10. Subsequently, the 1st Respondent had filed Mavoko PMCC No. 57 of 2018 claiming compensation for the death of her husband, and upon being served with summons to enter appearance, the Petitioner’s had forwarded the same to them (his insurer) to defend them under the doctrine of subrogation. They did instruct the firm of Kairu and McCourt Advocates to enter appearance and file an appropriate statement of defence. The said firm professionally reevaluated the matter and made the same conclusions that the petitioners would be held 100% liable for this accident and vide their letter dated 16th August 2019 advised the Petitioners that judgement was likely to exceed the sum of Kshs.3,000,000/= and thus there was need for them to appoint their own advocate to work alongside the said firm of Kairu & McCourt to secure their interest. Subsequently, judgment was delivered for a sum of Kshs.9,936,675/= and on 11th November 2019 they did paid their portion of Kshs.3,000,000/= pursuant to provisions of Section 5 (b) (iv) of the Insurance [Motor Vehicles Third Party] Act as statutorily required.
11. Further, there was no evidence that the 2nd suit motor vehicle had contributed to the said accident and thus there was no need to institute third party proceedings, as against them.
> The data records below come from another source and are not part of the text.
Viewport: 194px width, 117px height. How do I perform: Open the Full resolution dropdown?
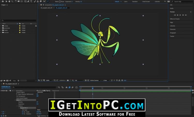[x=79, y=80]

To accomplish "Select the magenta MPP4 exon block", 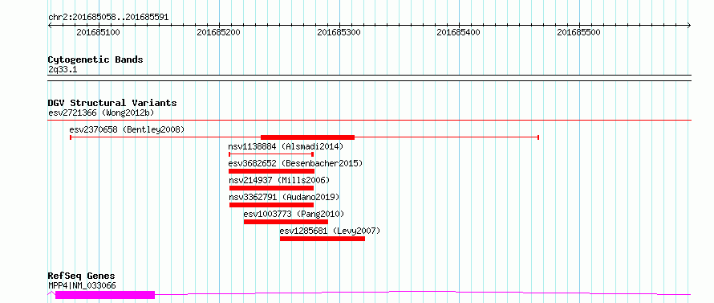I will pos(105,295).
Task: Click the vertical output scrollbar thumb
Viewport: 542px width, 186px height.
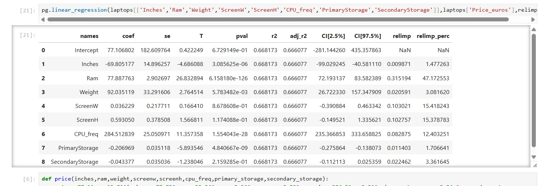Action: click(x=534, y=90)
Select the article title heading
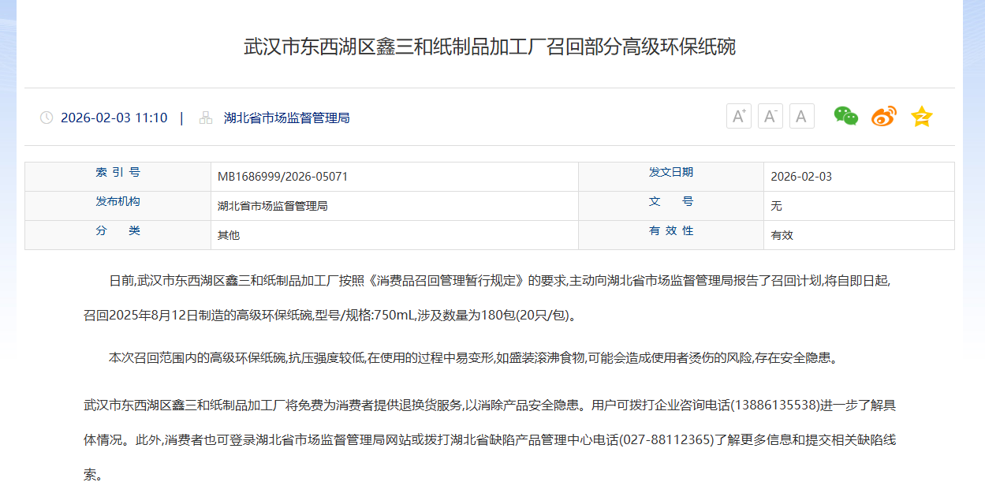Viewport: 985px width, 497px height. pos(489,47)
The 2nd respondent reiterated that, facts had clearly established that it was the Petitioner’s driver, who was 100% on the wrong as he was overtaking when it was not safe to do so and collided with the second suit motor vehicle, while not on its lawful left lane. Under the said circumstance, they were not conflicted, and urged the court to find that the petition as filed to be unmerited and be pleased to dismiss the same.
12. The 3rd Respondent, did not take part in these proceedings.
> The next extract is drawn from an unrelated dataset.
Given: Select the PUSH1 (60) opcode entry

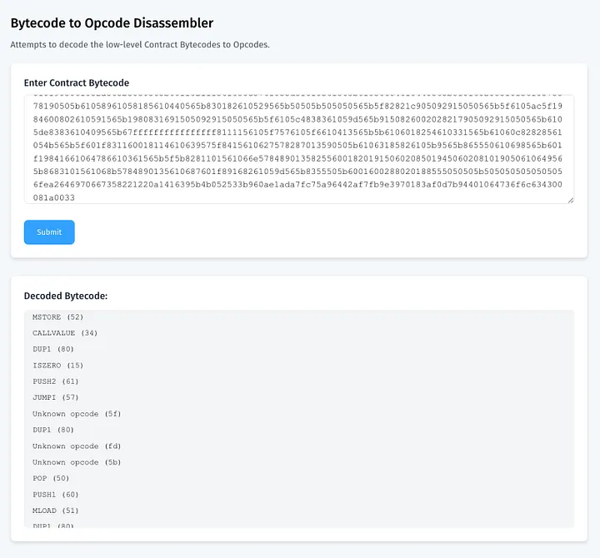Looking at the screenshot, I should coord(56,495).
C. Parties Submissions (i) The Petitioner’s Submissions 13. The Petitioners rehashed their averments giving background facts the basis of bringing this petition and posited that their right to fair hearing and fair administrative action had been infringed by the 2nd Respondent who failed and/or neglected to inform them of what was transpiring in court and had also failed to institute 3rd party proceedings against the owner of the 2nd suit motor vehicle, in order for the trial court to properly determine the issue of liability as between the two suit accident motor vehicles. Reliance was placed in the case of Catherine Chepkemoi Mukenyang v Evanson Pkemei Lomaduny & Another [2022] eKLR where the court emphasized the point that a person whose interest and right are likely to be affected by administrative action has a reasonable expectation that they will be given a hearing before any adverse action is taken.
14. The 2nd Respondent, in their Replying Affidavit had admitted that they never involved them during the hearing of the primary matter and only wrote to them towards the tail end of the process asking them to pay excess insurance charges. They had therefore failed to give him an opportunity to advance their defence thus putting them in a prejudicial position. This omission had also infringed on their right to fair hearing as provided for under Article 50 of the Constitution of Kenya, which was a basic universal right in cases involving administrative acts or decisions affecting personal right. Reliance was placed of Ridge v Baldwin [1964] AC 40, Kenya Human Right Commission and Another v Non-Governmental Organization Co-ordination Bard and Another [2018] eKLR and Tinyefuze v Attorney General of Uganda [1997]UGCC3.
15. The Petitioner urging this court to find that this petition had merit and be pleased to grant the orders sought.
(ii) The 1st Respondents Submissions 16. The 1st Respondent faulted the petitioner’s approach and stated the petitioner’s had counsel representing their interest at all material times during the primary trial and it was not the court’s duty to monitor and/or regulate how the said counsel choose to undertake his duty. The petitioners had been served with summons to enter appearance and the plaint and willfully surrendered the legal process to his insurer under the principal of subrogation. There was also correspondence exchanged towards the end of the primary suit, which was enough proof to show that the petitioners were informed of the case progress and therefore, the facts as pleaded herein did not support the petitioner’s contention, that their rights were violated. The 1st Respondent further stated that if the petitioners were aggrieved by the refusal of the trial magistrate to set aside the judgment entered and to begin the case denovo, the petitioners should have appealed against the said Ruling and not to file this petition. Reliance was paced on Nairobi HCC no 140 of 2008 Gideon Mose Onchwati versus Kenya Oil Co. and Nation Media group where Hon Lady Justice Aburili stated that “discretion of this court shall not be exercised to assist a party who seeks to frustrate the plaintiff’s quest to accessing justice and revamping the fruits of his lawful judgment….”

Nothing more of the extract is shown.